*** Opening Data to process ***

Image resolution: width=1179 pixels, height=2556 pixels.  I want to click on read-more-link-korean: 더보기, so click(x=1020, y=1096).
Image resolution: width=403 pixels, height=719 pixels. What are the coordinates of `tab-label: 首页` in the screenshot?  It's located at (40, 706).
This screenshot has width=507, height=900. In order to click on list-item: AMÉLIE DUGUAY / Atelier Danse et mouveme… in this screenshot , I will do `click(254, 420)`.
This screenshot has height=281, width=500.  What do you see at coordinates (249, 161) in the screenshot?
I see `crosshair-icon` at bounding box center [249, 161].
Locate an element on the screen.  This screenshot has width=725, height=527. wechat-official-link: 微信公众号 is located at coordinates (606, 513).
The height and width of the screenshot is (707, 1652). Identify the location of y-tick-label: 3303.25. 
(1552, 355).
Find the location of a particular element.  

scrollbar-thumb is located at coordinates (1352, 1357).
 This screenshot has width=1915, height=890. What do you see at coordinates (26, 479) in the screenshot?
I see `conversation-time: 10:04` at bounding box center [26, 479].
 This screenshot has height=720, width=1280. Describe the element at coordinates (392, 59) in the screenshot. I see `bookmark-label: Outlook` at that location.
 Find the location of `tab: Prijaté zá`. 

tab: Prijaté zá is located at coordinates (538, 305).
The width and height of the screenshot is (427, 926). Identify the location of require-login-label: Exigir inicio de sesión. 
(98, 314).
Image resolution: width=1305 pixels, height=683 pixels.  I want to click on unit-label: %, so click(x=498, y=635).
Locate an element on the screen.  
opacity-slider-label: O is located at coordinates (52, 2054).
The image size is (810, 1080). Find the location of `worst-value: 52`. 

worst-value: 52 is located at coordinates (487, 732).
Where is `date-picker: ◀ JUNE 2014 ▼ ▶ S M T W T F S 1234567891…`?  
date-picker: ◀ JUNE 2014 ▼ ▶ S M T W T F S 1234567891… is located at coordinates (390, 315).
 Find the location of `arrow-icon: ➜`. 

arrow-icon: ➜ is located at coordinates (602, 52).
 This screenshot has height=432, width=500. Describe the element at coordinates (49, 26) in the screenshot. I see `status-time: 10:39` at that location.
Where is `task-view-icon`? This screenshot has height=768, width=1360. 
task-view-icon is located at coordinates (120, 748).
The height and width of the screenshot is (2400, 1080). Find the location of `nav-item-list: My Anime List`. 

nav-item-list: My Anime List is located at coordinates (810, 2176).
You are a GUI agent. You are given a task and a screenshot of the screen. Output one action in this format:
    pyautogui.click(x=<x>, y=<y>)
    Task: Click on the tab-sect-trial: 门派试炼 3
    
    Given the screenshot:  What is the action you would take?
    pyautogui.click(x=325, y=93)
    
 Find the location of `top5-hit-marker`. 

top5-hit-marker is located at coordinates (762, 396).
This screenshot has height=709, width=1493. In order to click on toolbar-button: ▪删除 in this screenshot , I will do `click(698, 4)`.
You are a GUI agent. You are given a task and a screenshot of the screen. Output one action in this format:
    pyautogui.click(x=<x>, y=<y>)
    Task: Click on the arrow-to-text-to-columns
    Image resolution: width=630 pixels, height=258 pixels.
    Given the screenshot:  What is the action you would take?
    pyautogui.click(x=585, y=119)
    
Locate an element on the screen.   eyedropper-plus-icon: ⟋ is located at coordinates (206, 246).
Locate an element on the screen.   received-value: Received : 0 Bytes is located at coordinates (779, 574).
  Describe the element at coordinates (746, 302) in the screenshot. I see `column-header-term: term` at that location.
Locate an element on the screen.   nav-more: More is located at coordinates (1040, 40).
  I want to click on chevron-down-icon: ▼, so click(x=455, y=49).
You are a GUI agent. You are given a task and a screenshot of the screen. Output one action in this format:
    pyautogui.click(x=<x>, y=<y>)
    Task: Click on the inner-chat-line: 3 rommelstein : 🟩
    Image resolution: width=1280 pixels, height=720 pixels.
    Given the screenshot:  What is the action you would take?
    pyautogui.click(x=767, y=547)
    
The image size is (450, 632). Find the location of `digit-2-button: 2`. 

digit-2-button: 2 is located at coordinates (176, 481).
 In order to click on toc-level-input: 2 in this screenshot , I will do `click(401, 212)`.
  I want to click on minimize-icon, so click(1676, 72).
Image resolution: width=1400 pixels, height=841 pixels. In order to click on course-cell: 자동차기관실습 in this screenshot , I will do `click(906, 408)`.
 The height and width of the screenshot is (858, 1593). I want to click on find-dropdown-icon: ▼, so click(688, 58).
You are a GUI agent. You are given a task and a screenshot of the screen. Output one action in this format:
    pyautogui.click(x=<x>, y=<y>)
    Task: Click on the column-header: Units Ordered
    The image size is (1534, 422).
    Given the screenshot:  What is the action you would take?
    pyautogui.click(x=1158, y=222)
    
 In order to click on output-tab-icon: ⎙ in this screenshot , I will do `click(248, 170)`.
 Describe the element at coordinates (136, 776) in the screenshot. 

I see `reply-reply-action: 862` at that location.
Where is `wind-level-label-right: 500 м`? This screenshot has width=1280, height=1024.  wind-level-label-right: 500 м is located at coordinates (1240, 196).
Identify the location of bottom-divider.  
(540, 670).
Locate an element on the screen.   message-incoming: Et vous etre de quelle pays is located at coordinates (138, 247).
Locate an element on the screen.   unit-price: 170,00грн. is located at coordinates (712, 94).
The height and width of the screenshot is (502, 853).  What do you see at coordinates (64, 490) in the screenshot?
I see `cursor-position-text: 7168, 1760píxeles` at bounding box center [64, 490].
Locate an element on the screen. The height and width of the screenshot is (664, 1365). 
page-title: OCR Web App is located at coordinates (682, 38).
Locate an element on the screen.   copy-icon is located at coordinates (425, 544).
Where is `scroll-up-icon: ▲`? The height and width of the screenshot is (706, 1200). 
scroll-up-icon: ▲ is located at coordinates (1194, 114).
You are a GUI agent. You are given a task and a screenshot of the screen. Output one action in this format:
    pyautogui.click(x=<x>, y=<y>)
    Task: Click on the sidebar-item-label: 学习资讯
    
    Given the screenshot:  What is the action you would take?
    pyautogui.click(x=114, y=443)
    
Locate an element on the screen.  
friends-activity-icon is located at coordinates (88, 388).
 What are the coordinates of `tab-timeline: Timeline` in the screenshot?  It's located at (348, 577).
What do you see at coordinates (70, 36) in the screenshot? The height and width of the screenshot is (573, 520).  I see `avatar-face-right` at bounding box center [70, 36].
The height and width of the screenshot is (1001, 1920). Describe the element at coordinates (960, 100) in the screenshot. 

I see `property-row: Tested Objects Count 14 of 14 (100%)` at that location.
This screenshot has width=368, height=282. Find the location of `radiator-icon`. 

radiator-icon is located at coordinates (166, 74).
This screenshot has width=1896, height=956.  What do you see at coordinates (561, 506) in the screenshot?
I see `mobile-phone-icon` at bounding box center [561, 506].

*** Closing Data to process ***

# To do:
Put every line of the listing above into a Markdown table with two columns, Number and Content, numbering the rows in order and leaving out blank lines.

# Written response:
| Number | Content |
|---|---|
| 1 | Image resolution: width=1179 pixels, height=2556 pixels.  I want to click on read-more-link-korean: 더보기, so click(x=1020, y=1096). |
| 2 | Image resolution: width=403 pixels, height=719 pixels. What are the coordinates of `tab-label: 首页` in the screenshot?  It's located at (40, 706). |
| 3 | This screenshot has width=507, height=900. In order to click on list-item: AMÉLIE DUGUAY / Atelier Danse et mouveme… in this screenshot , I will do `click(254, 420)`. |
| 4 | This screenshot has height=281, width=500.  What do you see at coordinates (249, 161) in the screenshot? |
| 5 | I see `crosshair-icon` at bounding box center [249, 161]. |
| 6 | Locate an element on the screen.  This screenshot has width=725, height=527. wechat-official-link: 微信公众号 is located at coordinates (606, 513). |
| 7 | The height and width of the screenshot is (707, 1652). Identify the location of y-tick-label: 3303.25.  |
| 8 | (1552, 355). |
| 9 | Find the location of a particular element.   |
| 10 | scrollbar-thumb is located at coordinates (1352, 1357). |
| 11 |  This screenshot has width=1915, height=890. What do you see at coordinates (26, 479) in the screenshot? |
| 12 | I see `conversation-time: 10:04` at bounding box center [26, 479]. |
| 13 |  This screenshot has height=720, width=1280. Describe the element at coordinates (392, 59) in the screenshot. I see `bookmark-label: Outlook` at that location. |
| 14 |  Find the location of `tab: Prijaté zá`.  |
| 15 | tab: Prijaté zá is located at coordinates (538, 305). |
| 16 | The width and height of the screenshot is (427, 926). Identify the location of require-login-label: Exigir inicio de sesión.  |
| 17 | (98, 314). |
| 18 | Image resolution: width=1305 pixels, height=683 pixels.  I want to click on unit-label: %, so click(x=498, y=635). |
| 19 | Locate an element on the screen.   |
| 20 | opacity-slider-label: O is located at coordinates (52, 2054). |
| 21 | The image size is (810, 1080). Find the location of `worst-value: 52`.  |
| 22 | worst-value: 52 is located at coordinates (487, 732). |
| 23 | Where is `date-picker: ◀ JUNE 2014 ▼ ▶ S M T W T F S 1234567891…`?   |
| 24 | date-picker: ◀ JUNE 2014 ▼ ▶ S M T W T F S 1234567891… is located at coordinates (390, 315). |
| 25 |  Find the location of `arrow-icon: ➜`.  |
| 26 | arrow-icon: ➜ is located at coordinates (602, 52). |
| 27 |  This screenshot has height=432, width=500. Describe the element at coordinates (49, 26) in the screenshot. I see `status-time: 10:39` at that location. |
| 28 | Where is `task-view-icon`? This screenshot has height=768, width=1360.  |
| 29 | task-view-icon is located at coordinates (120, 748). |
| 30 | The height and width of the screenshot is (2400, 1080). Find the location of `nav-item-list: My Anime List`.  |
| 31 | nav-item-list: My Anime List is located at coordinates (810, 2176). |
| 32 | You are a GUI agent. You are given a task and a screenshot of the screen. Output one action in this format: |
| 33 |     pyautogui.click(x=<x>, y=<y>) |
| 34 |     Task: Click on the tab-sect-trial: 门派试炼 3 |
| 35 |     Given the screenshot:  What is the action you would take? |
| 36 |     pyautogui.click(x=325, y=93) |
| 37 |  Find the location of `top5-hit-marker`.  |
| 38 | top5-hit-marker is located at coordinates (762, 396). |
| 39 | This screenshot has height=709, width=1493. In order to click on toolbar-button: ▪删除 in this screenshot , I will do `click(698, 4)`. |
| 40 | You are a GUI agent. You are given a task and a screenshot of the screen. Output one action in this format: |
| 41 |     pyautogui.click(x=<x>, y=<y>) |
| 42 |     Task: Click on the arrow-to-text-to-columns |
| 43 |     Image resolution: width=630 pixels, height=258 pixels. |
| 44 |     Given the screenshot:  What is the action you would take? |
| 45 |     pyautogui.click(x=585, y=119) |
| 46 | Locate an element on the screen.   eyedropper-plus-icon: ⟋ is located at coordinates (206, 246). |
| 47 | Locate an element on the screen.   received-value: Received : 0 Bytes is located at coordinates (779, 574). |
| 48 |   Describe the element at coordinates (746, 302) in the screenshot. I see `column-header-term: term` at that location. |
| 49 | Locate an element on the screen.   nav-more: More is located at coordinates (1040, 40). |
| 50 |   I want to click on chevron-down-icon: ▼, so click(x=455, y=49). |
| 51 | You are a GUI agent. You are given a task and a screenshot of the screen. Output one action in this format: |
| 52 |     pyautogui.click(x=<x>, y=<y>) |
| 53 |     Task: Click on the inner-chat-line: 3 rommelstein : 🟩 |
| 54 |     Image resolution: width=1280 pixels, height=720 pixels. |
| 55 |     Given the screenshot:  What is the action you would take? |
| 56 |     pyautogui.click(x=767, y=547) |
| 57 | The image size is (450, 632). Find the location of `digit-2-button: 2`.  |
| 58 | digit-2-button: 2 is located at coordinates (176, 481). |
| 59 |  In order to click on toc-level-input: 2 in this screenshot , I will do `click(401, 212)`. |
| 60 |   I want to click on minimize-icon, so click(1676, 72). |
| 61 | Image resolution: width=1400 pixels, height=841 pixels. In order to click on course-cell: 자동차기관실습 in this screenshot , I will do `click(906, 408)`. |
| 62 |  The height and width of the screenshot is (858, 1593). I want to click on find-dropdown-icon: ▼, so click(688, 58). |
| 63 | You are a GUI agent. You are given a task and a screenshot of the screen. Output one action in this format: |
| 64 |     pyautogui.click(x=<x>, y=<y>) |
| 65 |     Task: Click on the column-header: Units Ordered |
| 66 |     The image size is (1534, 422). |
| 67 |     Given the screenshot:  What is the action you would take? |
| 68 |     pyautogui.click(x=1158, y=222) |
| 69 |  In order to click on output-tab-icon: ⎙ in this screenshot , I will do `click(248, 170)`. |
| 70 |  Describe the element at coordinates (136, 776) in the screenshot.  |
| 71 | I see `reply-reply-action: 862` at that location. |
| 72 | Where is `wind-level-label-right: 500 м`? This screenshot has width=1280, height=1024.  wind-level-label-right: 500 м is located at coordinates (1240, 196). |
| 73 | Identify the location of bottom-divider.   |
| 74 | (540, 670). |
| 75 | Locate an element on the screen.   message-incoming: Et vous etre de quelle pays is located at coordinates (138, 247). |
| 76 | Locate an element on the screen.   unit-price: 170,00грн. is located at coordinates (712, 94). |
| 77 | The height and width of the screenshot is (502, 853).  What do you see at coordinates (64, 490) in the screenshot? |
| 78 | I see `cursor-position-text: 7168, 1760píxeles` at bounding box center [64, 490]. |
| 79 | Locate an element on the screen. The height and width of the screenshot is (664, 1365).  |
| 80 | page-title: OCR Web App is located at coordinates (682, 38). |
| 81 | Locate an element on the screen.   copy-icon is located at coordinates (425, 544). |
| 82 | Where is `scroll-up-icon: ▲`? The height and width of the screenshot is (706, 1200).  |
| 83 | scroll-up-icon: ▲ is located at coordinates (1194, 114). |
| 84 | You are a GUI agent. You are given a task and a screenshot of the screen. Output one action in this format: |
| 85 |     pyautogui.click(x=<x>, y=<y>) |
| 86 |     Task: Click on the sidebar-item-label: 学习资讯 |
| 87 |     Given the screenshot:  What is the action you would take? |
| 88 |     pyautogui.click(x=114, y=443) |
| 89 | Locate an element on the screen.   |
| 90 | friends-activity-icon is located at coordinates (88, 388). |
| 91 |  What are the coordinates of `tab-timeline: Timeline` in the screenshot?  It's located at (348, 577). |
| 92 | What do you see at coordinates (70, 36) in the screenshot? The height and width of the screenshot is (573, 520).  I see `avatar-face-right` at bounding box center [70, 36]. |
| 93 | The height and width of the screenshot is (1001, 1920). Describe the element at coordinates (960, 100) in the screenshot.  |
| 94 | I see `property-row: Tested Objects Count 14 of 14 (100%)` at that location. |
| 95 | This screenshot has width=368, height=282. Find the location of `radiator-icon`.  |
| 96 | radiator-icon is located at coordinates (166, 74). |
| 97 | This screenshot has width=1896, height=956.  What do you see at coordinates (561, 506) in the screenshot? |
| 98 | I see `mobile-phone-icon` at bounding box center [561, 506]. |